Here’s what we know:
- The bacterium was isolated from a 64-year-old man with a soft tissue infection. Only a single bacterial colony was present on the wound culture. To me, that raises questions about whether it was clinically relevant or just a contaminant or part of the normal skin microbiota.
- It’s a coagulase-positive staph. Staph can be coagulase-positive or coagulase-negative. Coagulase testing is a method that’s used to group staph, and the staph that cause the most disease (e.g. S. aureus, S. pseudintermedius) are coagulase-positive.

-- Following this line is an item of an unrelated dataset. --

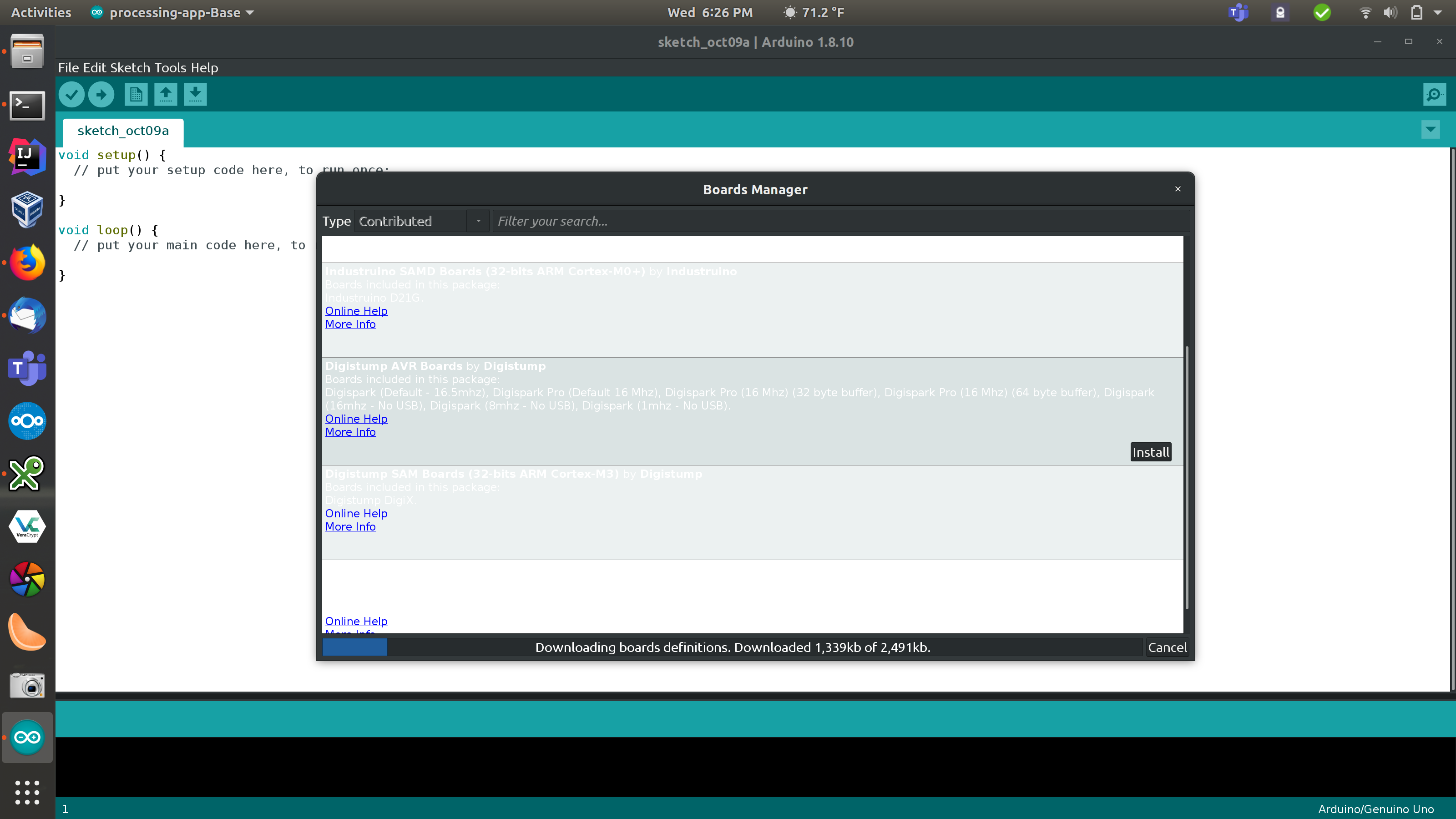This screenshot has height=819, width=1456.
Task: Click the Serial Monitor magnifier icon
Action: point(1434,94)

- Genetically, it’s a member of the Staph. intermedius group (SIG). This includes S. pseudintermedius (the species that’s the main cause of staphylococcal disease in dogs), S. intermedius (mainly found in pigeons) and S. delphini (found mainly in dolphins and mink). It’s very closely related to these species but is different enough that it might be a different species.
- It was also found during a study that went back and looked at historical SIG isolates from people.
- It’s very closely related to a Staph isolated isolated from a dog in Norway in 2008.
- Cornubiensis comes from the Latin name for Cornwall, the UK city where the infected person resided.
The close similarity to an isolate from a dog (and S. pseudintermedius) has led to a suggestion that it might have originated from a dog. Nothing is known about the patient’s dog ownership or dog contact, so it’s speculative. It’s not an unreasonable idea, but a lot more investigation needs to be done to support some of the headlines that have already sprouted as a result of this finding.
Most likely, this is a new Staph species that’s rare and of limited consequence to people or animals, and is simply one of the thousands of different bacteria that live in or on us, and our animals, all the time. I wouldn’t be surprised if it has a canine origin, but I doubt that this report means there are any new risks or new things to worry about.